▸ Text provided
━━━━━━━━━━━━━━━━
Once you make sure the web server is working correctly, you will probably want to add a few lines to your rc.local file to start it in the background on system startup:

cd /var/www
./webserver.py &

Step 2 – Write the CGI Script

This is a mildly long script, so I will break it down and explain it by sections. The entire source file is at the bottom of this post.

The first lines in the script tell the server to use Python to run is and import the libraries that you will need. “os” is used to read the directory and is included with Python. “pyPdf” is used to get titles from PDF files and is widely available in repositories. On Debian based systems the package is called “python-pypdf”.

#! /usr/bin/env python

import os
from pyPdf import PdfFileReader

Here we print some text to let browser know that it is receiving HTML output. We also set the title of the page and print a header at the top.

print "Content-Type: text/html"
print
print """
<html>
<head><title>Kindle Library</title></head>
<body>
<h1>Kindle Library</h1><hr>
<ul>
"""

Here we initialize blank lists: one for MOBI format books, one for PDF format books, and one for subdirectories.

mobifiles = []
pdffiles = []
dirlist = []

Now we get a listing of the directory where the books are stored and sort the entries based on the file extension. Anything without an extension is assumed to be a subdirectory and anything with an unrecognized extension is simply ignored.

filelist = os.listdir("/var/www/kindle")
for f in filelist:
    if os.path.splitext(f)[1] == ".mobi":
        mobifiles.append("/var/www/kindle/"+f)
    elif os.path.splitext(f)[1] == ".pdf":
        pdffiles.append("/var/www/kindle/"+f)
    elif os.path.splitext(f)[1] == "":
        dirlist.append("/var/www/kindle/"+f)

And now we do the same thing for any files in subdirectories.

for d in dirlist:
    filelist = os.listdir(d)
    for f in filelist:
        if os.path.splitext(f)[1] == ".mobi":
            mobifiles.append(d+'/'+f)
━━━━━━━━━━━━━━━━
▸ What you need to do
From the Kindle library CGI script walkthrough, list every empty list that the script initializes, giving each one's variable name and what it holds.

▸ Data lines
━━━━━━━━━━━━━━━━
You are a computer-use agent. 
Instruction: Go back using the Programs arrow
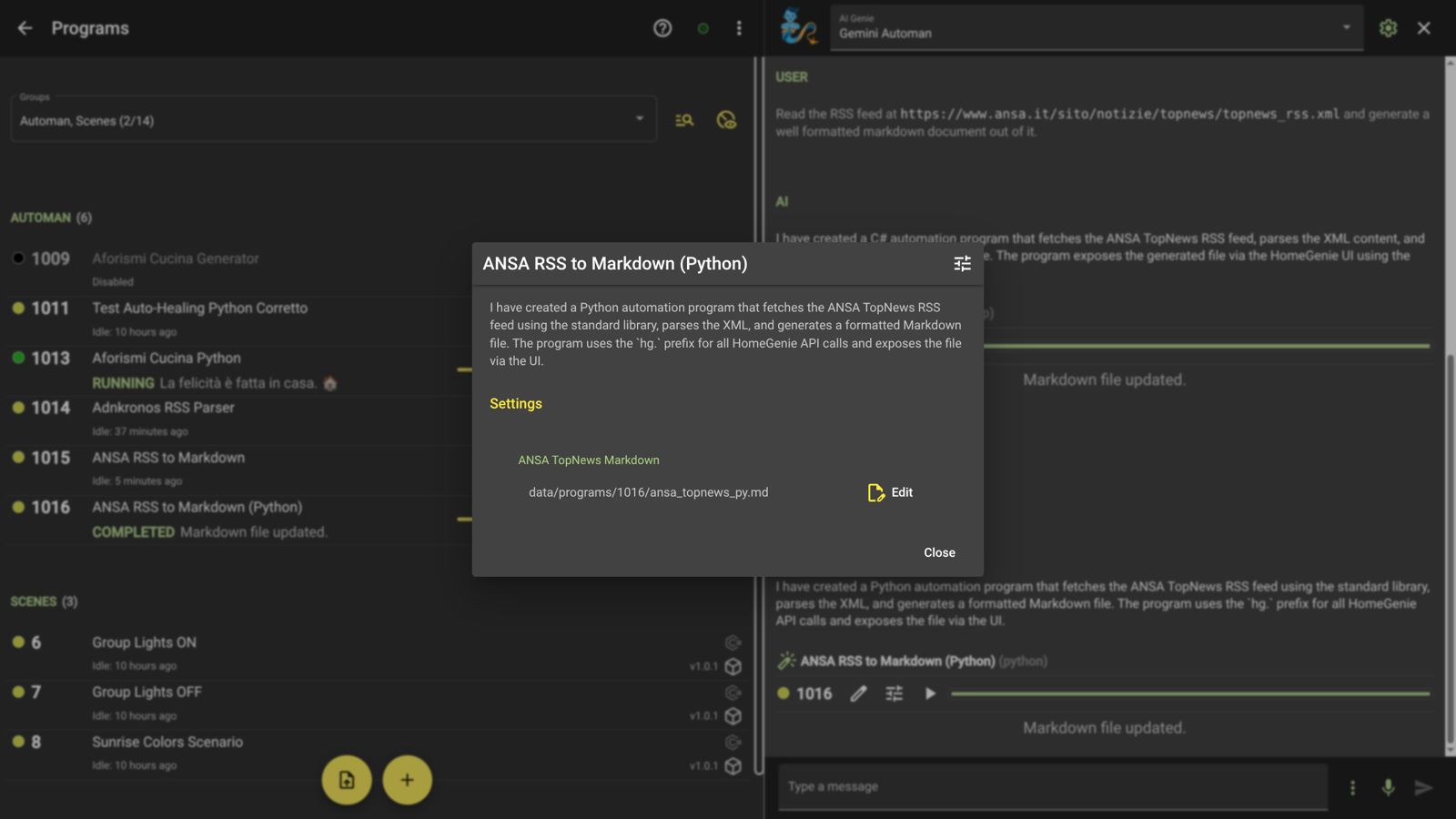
━━━━━━━━━━━━━━━━
▸ Response to the exercise
- mobifiles: MOBI format books
- pdffiles: PDF format books
- dirlist: subdirectories